The Detroit-based automaker has adjusted its forecast for adjusted earnings to between $13 billion and $15 billion, an increase from the previous range of $12.5 billion to $14.5 billion. Additionally, GM has raised its targets for operating cash flow and earnings per share, although it slightly lowered expectations for net income attributable to shareholders to a range of $10 billion to $11.4 billion.

In the second quarter, GM reported revenue of $47.9 billion, marking a more than 7% increase compared to the previous year and surpassing Wall Street’s expectation of $45 billion. Earnings per share stood at $3.06, exceeding the anticipated $2.71 and showing a 60% increase from 2023. Net income rose by 14% to $2.9 billion, up from $2.5 billion.

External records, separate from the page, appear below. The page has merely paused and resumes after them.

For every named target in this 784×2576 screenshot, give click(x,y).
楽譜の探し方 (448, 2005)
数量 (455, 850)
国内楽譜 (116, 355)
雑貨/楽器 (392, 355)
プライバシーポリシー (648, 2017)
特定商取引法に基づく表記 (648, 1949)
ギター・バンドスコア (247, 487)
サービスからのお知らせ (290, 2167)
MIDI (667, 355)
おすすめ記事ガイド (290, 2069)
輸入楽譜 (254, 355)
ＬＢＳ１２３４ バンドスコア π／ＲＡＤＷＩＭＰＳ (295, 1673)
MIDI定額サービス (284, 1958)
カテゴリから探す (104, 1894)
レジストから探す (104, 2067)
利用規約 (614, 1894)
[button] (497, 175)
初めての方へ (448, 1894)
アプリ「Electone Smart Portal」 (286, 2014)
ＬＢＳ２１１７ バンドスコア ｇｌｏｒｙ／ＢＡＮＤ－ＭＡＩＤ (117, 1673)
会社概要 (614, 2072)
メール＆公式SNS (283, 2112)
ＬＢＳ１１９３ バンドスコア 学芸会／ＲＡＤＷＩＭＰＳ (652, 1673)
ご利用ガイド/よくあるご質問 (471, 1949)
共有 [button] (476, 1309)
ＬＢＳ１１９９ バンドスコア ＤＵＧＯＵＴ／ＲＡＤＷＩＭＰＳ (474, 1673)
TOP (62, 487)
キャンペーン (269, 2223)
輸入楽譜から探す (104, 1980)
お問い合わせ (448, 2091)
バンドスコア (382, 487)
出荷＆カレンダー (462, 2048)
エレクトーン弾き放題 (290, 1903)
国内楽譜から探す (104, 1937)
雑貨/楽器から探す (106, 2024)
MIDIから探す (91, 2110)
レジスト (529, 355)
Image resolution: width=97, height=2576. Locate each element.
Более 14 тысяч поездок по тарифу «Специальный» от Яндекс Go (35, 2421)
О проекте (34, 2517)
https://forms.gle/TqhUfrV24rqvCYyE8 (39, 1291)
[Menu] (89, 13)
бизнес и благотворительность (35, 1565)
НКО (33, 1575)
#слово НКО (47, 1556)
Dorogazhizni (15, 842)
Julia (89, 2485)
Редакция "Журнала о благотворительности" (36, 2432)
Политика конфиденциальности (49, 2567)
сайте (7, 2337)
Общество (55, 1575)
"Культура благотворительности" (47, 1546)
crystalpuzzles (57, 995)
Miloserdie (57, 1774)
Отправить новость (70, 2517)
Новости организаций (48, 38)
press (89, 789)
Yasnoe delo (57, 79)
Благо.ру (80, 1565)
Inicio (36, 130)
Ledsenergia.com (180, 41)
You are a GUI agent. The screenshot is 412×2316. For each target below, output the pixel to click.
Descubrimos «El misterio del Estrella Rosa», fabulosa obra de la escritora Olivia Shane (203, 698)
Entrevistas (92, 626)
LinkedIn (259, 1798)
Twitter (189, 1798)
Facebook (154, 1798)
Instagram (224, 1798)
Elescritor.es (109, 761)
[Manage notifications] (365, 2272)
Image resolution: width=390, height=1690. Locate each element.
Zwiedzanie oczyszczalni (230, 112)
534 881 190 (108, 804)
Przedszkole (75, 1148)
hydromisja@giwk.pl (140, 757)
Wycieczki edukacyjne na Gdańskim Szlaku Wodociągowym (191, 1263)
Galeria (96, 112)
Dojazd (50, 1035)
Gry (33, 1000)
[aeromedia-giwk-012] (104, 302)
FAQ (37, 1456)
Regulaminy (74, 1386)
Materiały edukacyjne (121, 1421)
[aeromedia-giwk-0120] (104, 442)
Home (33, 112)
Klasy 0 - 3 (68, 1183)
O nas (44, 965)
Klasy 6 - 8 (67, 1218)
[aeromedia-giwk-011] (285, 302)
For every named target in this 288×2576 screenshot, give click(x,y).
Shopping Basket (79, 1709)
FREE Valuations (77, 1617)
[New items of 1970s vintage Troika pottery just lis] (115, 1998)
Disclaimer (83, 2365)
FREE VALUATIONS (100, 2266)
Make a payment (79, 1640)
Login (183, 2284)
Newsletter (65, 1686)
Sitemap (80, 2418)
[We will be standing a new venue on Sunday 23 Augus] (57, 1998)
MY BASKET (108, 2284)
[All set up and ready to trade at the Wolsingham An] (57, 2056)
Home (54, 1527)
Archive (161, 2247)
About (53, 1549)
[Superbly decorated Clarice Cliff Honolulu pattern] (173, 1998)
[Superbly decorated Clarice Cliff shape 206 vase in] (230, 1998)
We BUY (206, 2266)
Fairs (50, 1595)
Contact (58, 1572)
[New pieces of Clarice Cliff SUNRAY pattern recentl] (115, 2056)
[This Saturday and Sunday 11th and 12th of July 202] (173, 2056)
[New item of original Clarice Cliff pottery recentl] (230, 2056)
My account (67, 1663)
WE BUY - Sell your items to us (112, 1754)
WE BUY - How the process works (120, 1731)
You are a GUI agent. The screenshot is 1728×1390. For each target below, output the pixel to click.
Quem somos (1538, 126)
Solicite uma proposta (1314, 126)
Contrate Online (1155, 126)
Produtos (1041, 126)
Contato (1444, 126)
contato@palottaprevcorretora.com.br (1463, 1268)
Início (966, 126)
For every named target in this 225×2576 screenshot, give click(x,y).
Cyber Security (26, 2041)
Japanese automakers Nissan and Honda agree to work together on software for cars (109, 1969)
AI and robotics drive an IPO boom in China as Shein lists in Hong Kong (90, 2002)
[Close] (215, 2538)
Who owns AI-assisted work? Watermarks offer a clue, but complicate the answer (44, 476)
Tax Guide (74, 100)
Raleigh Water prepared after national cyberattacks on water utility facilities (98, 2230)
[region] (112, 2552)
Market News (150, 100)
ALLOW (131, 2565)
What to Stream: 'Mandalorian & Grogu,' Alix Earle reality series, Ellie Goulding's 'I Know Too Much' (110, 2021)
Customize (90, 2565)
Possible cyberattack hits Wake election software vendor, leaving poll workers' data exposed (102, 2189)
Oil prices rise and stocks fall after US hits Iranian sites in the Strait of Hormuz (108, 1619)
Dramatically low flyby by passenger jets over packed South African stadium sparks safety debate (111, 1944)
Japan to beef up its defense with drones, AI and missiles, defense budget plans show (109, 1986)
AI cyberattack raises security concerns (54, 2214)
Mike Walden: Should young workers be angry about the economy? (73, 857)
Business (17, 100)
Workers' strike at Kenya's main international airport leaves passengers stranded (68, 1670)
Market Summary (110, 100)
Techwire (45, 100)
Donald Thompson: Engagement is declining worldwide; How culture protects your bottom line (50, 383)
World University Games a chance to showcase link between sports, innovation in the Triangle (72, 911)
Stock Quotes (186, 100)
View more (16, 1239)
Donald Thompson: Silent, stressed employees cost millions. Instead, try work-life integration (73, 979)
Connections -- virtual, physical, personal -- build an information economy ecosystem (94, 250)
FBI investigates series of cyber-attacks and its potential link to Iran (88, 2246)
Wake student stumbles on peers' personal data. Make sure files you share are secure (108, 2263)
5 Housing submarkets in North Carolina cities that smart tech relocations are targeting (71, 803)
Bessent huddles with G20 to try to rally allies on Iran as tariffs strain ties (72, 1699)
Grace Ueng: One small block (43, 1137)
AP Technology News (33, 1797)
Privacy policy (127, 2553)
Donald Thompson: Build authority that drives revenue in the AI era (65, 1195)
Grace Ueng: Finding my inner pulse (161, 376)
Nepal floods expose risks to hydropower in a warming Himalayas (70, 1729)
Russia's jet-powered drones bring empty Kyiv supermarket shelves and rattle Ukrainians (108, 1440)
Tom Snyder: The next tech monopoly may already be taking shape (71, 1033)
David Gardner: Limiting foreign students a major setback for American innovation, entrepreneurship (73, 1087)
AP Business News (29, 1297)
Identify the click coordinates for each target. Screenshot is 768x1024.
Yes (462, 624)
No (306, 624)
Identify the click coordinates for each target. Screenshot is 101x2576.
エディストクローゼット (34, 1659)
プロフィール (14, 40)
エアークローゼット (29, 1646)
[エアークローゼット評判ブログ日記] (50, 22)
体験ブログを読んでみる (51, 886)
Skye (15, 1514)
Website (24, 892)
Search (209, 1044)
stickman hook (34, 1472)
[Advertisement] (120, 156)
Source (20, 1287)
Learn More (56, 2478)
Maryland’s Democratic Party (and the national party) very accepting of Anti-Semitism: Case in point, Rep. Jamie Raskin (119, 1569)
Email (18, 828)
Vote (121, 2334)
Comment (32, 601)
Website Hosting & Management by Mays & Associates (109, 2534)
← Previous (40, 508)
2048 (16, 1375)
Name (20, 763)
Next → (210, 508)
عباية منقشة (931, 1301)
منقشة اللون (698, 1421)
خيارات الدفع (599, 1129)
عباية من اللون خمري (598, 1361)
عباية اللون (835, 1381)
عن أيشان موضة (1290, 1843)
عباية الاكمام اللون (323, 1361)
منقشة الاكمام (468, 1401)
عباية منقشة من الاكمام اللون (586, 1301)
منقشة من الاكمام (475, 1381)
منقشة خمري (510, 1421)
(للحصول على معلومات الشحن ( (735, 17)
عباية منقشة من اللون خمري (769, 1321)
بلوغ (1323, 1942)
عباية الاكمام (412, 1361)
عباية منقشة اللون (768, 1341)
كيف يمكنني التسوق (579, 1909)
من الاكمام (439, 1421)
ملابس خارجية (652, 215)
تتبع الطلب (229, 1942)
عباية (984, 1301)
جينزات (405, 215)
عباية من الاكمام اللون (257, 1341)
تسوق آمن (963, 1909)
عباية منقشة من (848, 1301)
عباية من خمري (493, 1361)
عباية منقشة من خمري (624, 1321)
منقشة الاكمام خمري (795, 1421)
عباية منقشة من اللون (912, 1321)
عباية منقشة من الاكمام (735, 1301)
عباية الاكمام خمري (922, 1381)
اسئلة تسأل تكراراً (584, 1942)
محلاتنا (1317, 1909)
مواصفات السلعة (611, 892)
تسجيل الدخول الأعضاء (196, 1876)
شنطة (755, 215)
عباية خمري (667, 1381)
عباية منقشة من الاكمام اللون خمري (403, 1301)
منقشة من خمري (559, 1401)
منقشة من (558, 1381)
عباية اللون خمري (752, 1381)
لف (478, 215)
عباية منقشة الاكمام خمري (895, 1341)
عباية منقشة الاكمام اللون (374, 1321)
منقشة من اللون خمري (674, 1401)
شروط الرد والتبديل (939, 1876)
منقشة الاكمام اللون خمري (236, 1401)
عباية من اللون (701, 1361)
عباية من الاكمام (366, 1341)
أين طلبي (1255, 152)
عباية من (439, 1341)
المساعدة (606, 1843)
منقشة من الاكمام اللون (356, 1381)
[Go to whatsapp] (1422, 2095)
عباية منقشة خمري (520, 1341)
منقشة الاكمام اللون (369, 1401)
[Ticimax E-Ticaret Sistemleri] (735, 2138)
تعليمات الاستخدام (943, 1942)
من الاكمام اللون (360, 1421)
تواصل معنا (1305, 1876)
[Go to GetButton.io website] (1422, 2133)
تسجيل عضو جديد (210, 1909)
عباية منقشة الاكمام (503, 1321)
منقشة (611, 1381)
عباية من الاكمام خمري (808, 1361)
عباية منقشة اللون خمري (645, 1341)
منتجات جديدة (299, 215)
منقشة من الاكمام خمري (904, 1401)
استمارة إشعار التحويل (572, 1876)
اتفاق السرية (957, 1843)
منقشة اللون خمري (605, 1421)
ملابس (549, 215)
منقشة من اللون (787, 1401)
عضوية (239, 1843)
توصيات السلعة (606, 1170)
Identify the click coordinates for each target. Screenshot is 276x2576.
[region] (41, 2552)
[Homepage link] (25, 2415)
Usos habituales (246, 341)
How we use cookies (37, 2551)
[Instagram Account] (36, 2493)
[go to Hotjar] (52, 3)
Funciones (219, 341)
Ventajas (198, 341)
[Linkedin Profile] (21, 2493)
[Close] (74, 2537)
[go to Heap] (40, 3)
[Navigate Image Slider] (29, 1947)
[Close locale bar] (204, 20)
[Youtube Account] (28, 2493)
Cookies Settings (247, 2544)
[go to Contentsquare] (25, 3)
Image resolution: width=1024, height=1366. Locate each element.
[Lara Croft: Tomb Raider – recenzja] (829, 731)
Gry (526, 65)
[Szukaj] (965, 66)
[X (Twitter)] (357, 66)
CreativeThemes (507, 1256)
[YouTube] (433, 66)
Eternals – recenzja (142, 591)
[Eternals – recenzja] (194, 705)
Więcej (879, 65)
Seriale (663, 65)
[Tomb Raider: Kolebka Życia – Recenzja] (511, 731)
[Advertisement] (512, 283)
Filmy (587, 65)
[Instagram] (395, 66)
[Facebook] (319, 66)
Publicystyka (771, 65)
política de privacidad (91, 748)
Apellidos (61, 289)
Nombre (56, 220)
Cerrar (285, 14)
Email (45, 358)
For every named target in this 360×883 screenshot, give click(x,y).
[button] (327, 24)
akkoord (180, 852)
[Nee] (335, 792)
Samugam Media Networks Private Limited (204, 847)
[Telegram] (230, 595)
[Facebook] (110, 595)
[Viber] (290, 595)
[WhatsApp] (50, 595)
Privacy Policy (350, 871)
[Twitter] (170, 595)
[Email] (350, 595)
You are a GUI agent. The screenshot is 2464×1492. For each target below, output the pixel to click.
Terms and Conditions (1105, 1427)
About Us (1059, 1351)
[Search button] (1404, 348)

Following these announcements, GM’s stock experienced a nearly 5% jump in pre-market trading, with shares having risen over 37% this year. GM declared a cash dividend for the third quarter after trading closed on Monday, further boosting investor confidence.

In her letter to shareholders, CEO Mary Barra highlighted the strong performance of the company’s gas-powered trucks and SUVs while detailing plans to launch eight new or redesigned models in North America. Barra expressed excitement about the ramp-up of the electric Chevrolet Equinox, emphasizing GM’s commitment to disciplined growth in electric vehicle production, despite acknowledging that the company would not meet its target of producing 1 million electric vehicles in North America by the end of 2025 due to a market slowdown.

Barra also announced that GM’s self-driving unit, Cruise, would be discontinuing the Origin vehicle and instead utilize the next-generation Chevrolet Bolt for testing in Texas and Arizona. This decision follows a production halt for the Origin after a previous incident. GM incurred a $600 million charge related to the suspension of the Origin’s production in Detroit.

During an analyst call, Barra indicated that using the Bolt would address regulatory concerns regarding the Origin’s unique design and would also reduce per-unit costs while optimizing resources.

“Our vision to transform mobility using autonomous technology remains unchanged, and each mile traveled brings us closer to achieving that goal,” Barra stated.

In addition, GM is working to restructure its joint venture with SAIC Motor in China, having reported a loss of $104 million for the second quarter. Production cuts by SAIC-GM in June led to a 70% reduction, resulting in the delivery of 26,000 vehicles, a 50% decrease from the previous year.